On the cusp of an AVOD era – takeaways from the MIDiA AVOD webinar
Photo: Kam Idris
Last Wednesday’s MIDiA AVOD webinar was full of promise about ad-supported video on demand, and its ability to transition from its current niche user base into a mainstream video streaming proposition. At the heart of the current debate is the ability of AVOD to become the streaming successor to broadcast TV, and its potential to complement and thrive alongside subscription services. During the panel discussion which followed MIDiA’s presentation these aspects were discussed at length, leading to several key takeaways:
· The ‘silver streamers’ are going to act as the AVOD mainstreaming catalyst: As MIDiA demonstrated in its opening presentation, the biggest demographic currently moving into streaming at scale in the US are consumers over the age of 55, who MIDiA defines as the silver streamers. This demographic, which makes up nearly half of the current linear TV audience, is now the largest demographic for binge viewing in absolute numbers as of Q1 2021. They are also the demographic least likely to skip video ads, suggesting that there is a real opportunity for breaking AVOD out of its current early adopter weekly active user (WAU) base and driving it into a mainstream consumer activity where it can build towards the current mainstream linear TV consumption levels.
· AVOD has a significant opportunity to grow outside the US: Olivier Jollet – SVP Strategy & Business Development, Streaming & Head of Mobile at ViacomCBS Networks International, pointed out that "the U.S. market is way more advanced than any other market internationally" but also that other countries are catching up. Europe is benefitting from a long tradition of free broadcast TV, and other markets are seeing massive growth as well. "India is a super strong AVOD market already," Jollet said. For a media major such as ViacomCBS with a significant direct-to-consumer presence in Paramount+, the ability to deploy Pluto TV alongside a subscription service is being positioned as a mutually complimentary streaming growth strategy.
· Connected TVs are central to building out the AVOD ecosystem: XUMO CEO Colin Petrie-Norris stated "Smart TV manufacturers have a huge role to play in this ecosystem”. XUMO helped Smart TV manufacturer LG to pioneer fusing over-the-air broadcast and free ad-supported streaming in the same program guide. Similar guides have now become the norm for smart TV makers, thus significantly expanding the reach of AVOD channels. "It has grown this market very, very quickly," Petrie-Norris said.

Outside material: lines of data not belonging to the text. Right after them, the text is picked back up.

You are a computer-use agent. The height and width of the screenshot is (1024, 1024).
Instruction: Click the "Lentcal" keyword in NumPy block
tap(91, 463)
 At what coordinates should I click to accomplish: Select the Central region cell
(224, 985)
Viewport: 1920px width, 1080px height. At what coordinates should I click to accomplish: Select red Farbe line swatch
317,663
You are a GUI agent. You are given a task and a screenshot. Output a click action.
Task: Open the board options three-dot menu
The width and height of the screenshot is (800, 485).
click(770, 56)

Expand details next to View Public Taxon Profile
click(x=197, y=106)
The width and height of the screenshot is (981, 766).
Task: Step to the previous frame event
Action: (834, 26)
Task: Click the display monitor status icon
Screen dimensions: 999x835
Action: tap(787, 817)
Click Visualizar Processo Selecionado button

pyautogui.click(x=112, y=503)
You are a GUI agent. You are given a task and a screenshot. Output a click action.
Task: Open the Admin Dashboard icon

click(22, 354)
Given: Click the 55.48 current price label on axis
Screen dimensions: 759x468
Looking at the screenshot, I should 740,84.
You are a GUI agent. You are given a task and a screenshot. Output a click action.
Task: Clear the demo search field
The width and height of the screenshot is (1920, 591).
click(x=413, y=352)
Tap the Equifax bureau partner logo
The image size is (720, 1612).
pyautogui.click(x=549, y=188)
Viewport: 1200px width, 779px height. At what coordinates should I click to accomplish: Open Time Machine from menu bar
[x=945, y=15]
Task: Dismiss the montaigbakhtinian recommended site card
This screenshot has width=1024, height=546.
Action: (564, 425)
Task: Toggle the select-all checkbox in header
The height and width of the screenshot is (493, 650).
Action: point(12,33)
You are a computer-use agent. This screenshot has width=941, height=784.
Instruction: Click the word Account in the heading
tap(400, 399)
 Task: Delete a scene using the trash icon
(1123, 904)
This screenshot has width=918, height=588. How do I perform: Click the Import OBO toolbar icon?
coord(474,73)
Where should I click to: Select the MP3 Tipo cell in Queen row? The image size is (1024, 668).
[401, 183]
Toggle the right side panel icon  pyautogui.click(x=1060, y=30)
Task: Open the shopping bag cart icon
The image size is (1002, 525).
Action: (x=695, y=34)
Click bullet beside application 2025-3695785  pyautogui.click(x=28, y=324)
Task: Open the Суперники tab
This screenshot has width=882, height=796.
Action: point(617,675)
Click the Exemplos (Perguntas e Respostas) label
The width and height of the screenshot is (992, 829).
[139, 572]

· Local content and original content are crucial to growing the AVOD market: While the US has dominated AVOD revenue generation to date, the need to grow the international footprint of services such as Pluto TV and Rakuten TV has led to the importance of honing the proposition to appeal to specific market nuances. This means local ad teams selling ad spots around localised content as well international content. Alongside this is the increasing recognition that AVOD content now needs to start following the well-worn subscription video on demand (SVOD) go-to-market strategy of upping investment in original content. This was summed up by Rakuten CEO Jacinto Roca: "Original content will be the next chapter in AVOD and free, ad-supported streaming channels as well.”
The mainstreaming opportunity for AVOD thus depends on evolving current content propositions to support the engagement of traditional broadcast TV consumers newly transitioned to streaming, alongside the continued growth in the connected TV ecosystem and global rollout initiatives. The time is clearly now to evolve AVOD into both a linear TV successor model and a uniquely digital ad engagement proposition for advertisers currently struggling to cut through paywalls and peak attention challenges.